**PROVIDED PASSAGE:**
>>>>

# How often do you water?



## kalikisu (Feb 26, 2009)

Hey guys and girls just thought I'd check-in on this subject and see how some of the rest of us water our plants. Currently I use 3-5 gallon buckets. I have one reveg in 5 gal, one new bagseed in 5 gallon. They are both in flower and are doing well. I watered every 5-6 days in veg and now water 3-5 days in flower. I check moisture with my finger sticking it about a inch down in the soil, If its dry to the touch time to water. My temps are around 77-82, I'm running 175 watt mh,150 watt hps,70 watt hps and flouro side lighting. What is strange to me is at watering I use maybe half a gallon of water but the girls look happy. I wonder should I give them water till the bottom drips or if it aint broke dont fix it? Let me know how you water,how much and how often. Thanks


----------



## soulsmoker (Feb 26, 2009)

Hey Kalikisu, I'm in my first grow right now using 3 gallon buckets because I have a height issue so didn't need them getting too huge.. Anyways I am currently watering about every 3-4 days.. I water them until some of the water is draining out of the bottom of the buckets.. Once it seems like it is done draining, its back into the grow room..  Also from what I've been told and read if you really don't want to water the plants for 6 days cause of laziness or going out town or something, you water until it drains, wait about 20-30 minutes, then water until it drains again.. This then makes sure that the root wad is fully saturated.. Good luck, I'm right there with ya, and I'm sure you'll get some more help from more experienced growers..


----------



## UKgirl420 (Feb 26, 2009)

if it aint broke dont fix it ,,,,

i water my plants when they need it ,,some need more than others that are in the same size pots ,,,and some need watering everyday others 1 every 4 days ,,,its each to there own i suppose :48:


----------



## thedonofchronic (Feb 26, 2009)

just water each plant indevidually, when their almost bone dry


----------



## Locked (Feb 26, 2009)

Every 2 days it seems for the girl in soil.... the DWC needs water to be added daily... they drink like crazy...


----------



## 420thestoner (Feb 26, 2009)

i all ways let it drain out. i start mine then take them out side so im only watering in a 24oz cup but i allways wait untill water runs out. if there real dry i water then let stand for 10 to 30 min then water again.


----------



## PencilHead (Feb 27, 2009)

<<<<

**STORED DATA:**
>>>>

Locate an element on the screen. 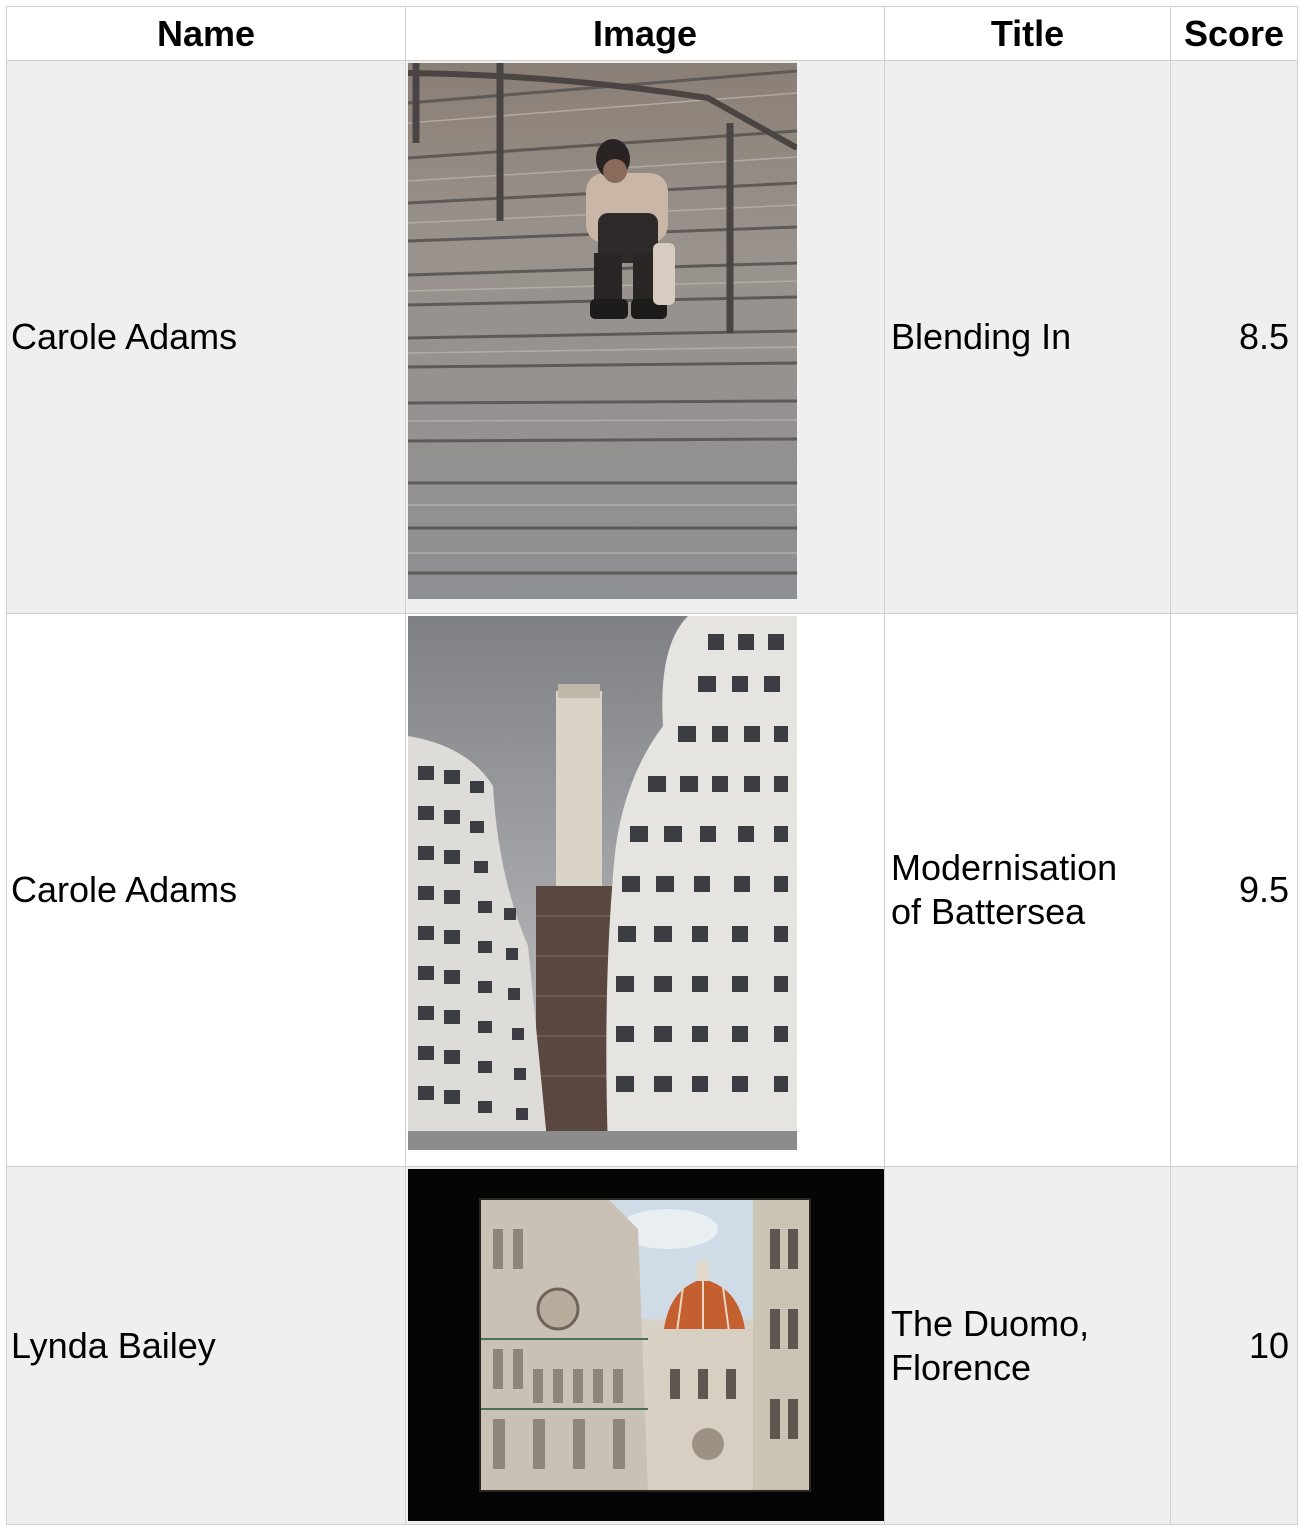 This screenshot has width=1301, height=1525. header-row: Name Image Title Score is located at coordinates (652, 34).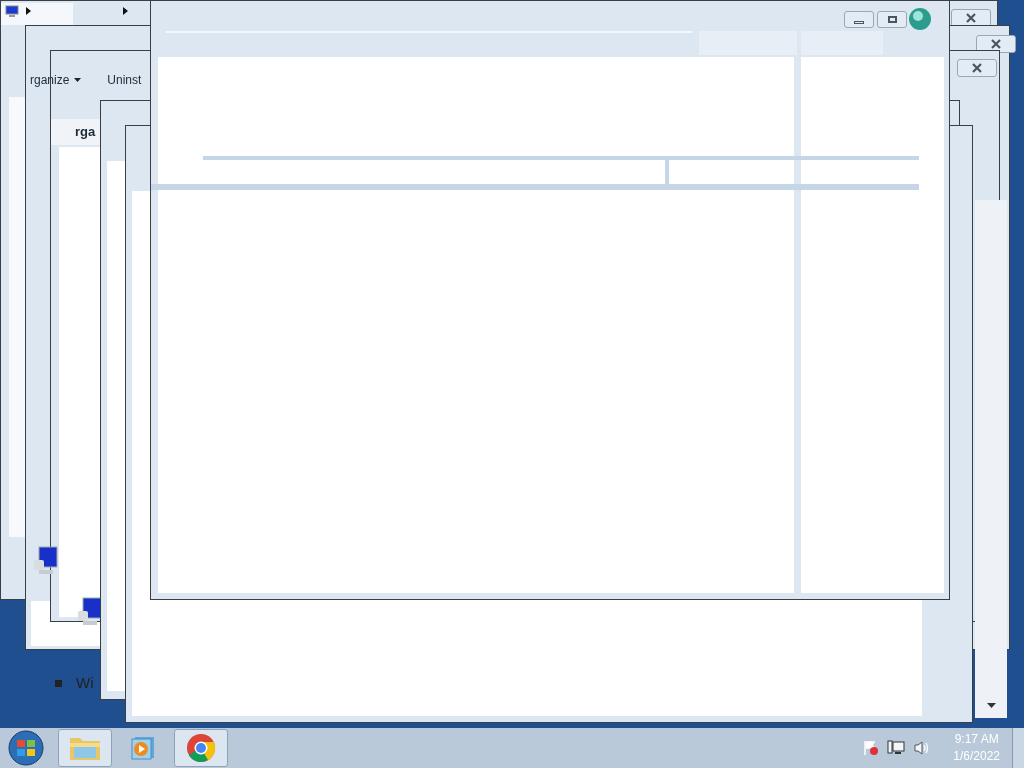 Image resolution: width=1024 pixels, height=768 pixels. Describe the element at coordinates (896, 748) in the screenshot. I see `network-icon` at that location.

<<<<

Continue the forum thread about how often to water plants, starting from its final line.

I'm in 5 gal buckets too. I tried a gallon of water and it over ran my trays. Then I did 1/2 gallon and none ran out and I had to water again pretty soon. Today I tried 3/4 gallon and got some good run out but not so much as to run over. I dig down as far as my two fingers can reach--if it's dry I water; if it's even damp, I wait. I'm running 1200w in the South so I'm probably heating up more than you, but I water every 3-5 days. Good luck.


----------



## kalikisu (Feb 27, 2009)

Thanks guys and girls. I havent really had any watering problems but have started some new strains that seem to drink alot more than my ol' sats. They are indica dom. I hope this will serve those who have watering problems. Keep er green


----------



## Medman (Feb 27, 2009)

Each one of my girls drinks 2 gals a piece every 3 days   

I can't wait to see the root system on these after harvest.

They sure are pretty though. Its seems the sativa drinks a little more heavily than the rest for me.


----------



## phatpharmer (Feb 27, 2009)

I grow my girls in 1 gal pots and give them 500ml every other day in veg and 750ml everyother day in flower!


----------



## Medman (Feb 27, 2009)

PP your avatar makes me smile everytime. What a kodak moment. Reminds me of the traveling Gnome commercials. I can just imagine that ad.


----------



## Muddy Paws (Feb 27, 2009)

Learn to tell when your plants need water by lifting the bucket...if it's got any significant weight to it, the medium is good.

 If you are unsure..watch the leaves; if they start to droop, your medium is too dry. 

 I let my medium dry out as much as possible to develop a stronger rootbase.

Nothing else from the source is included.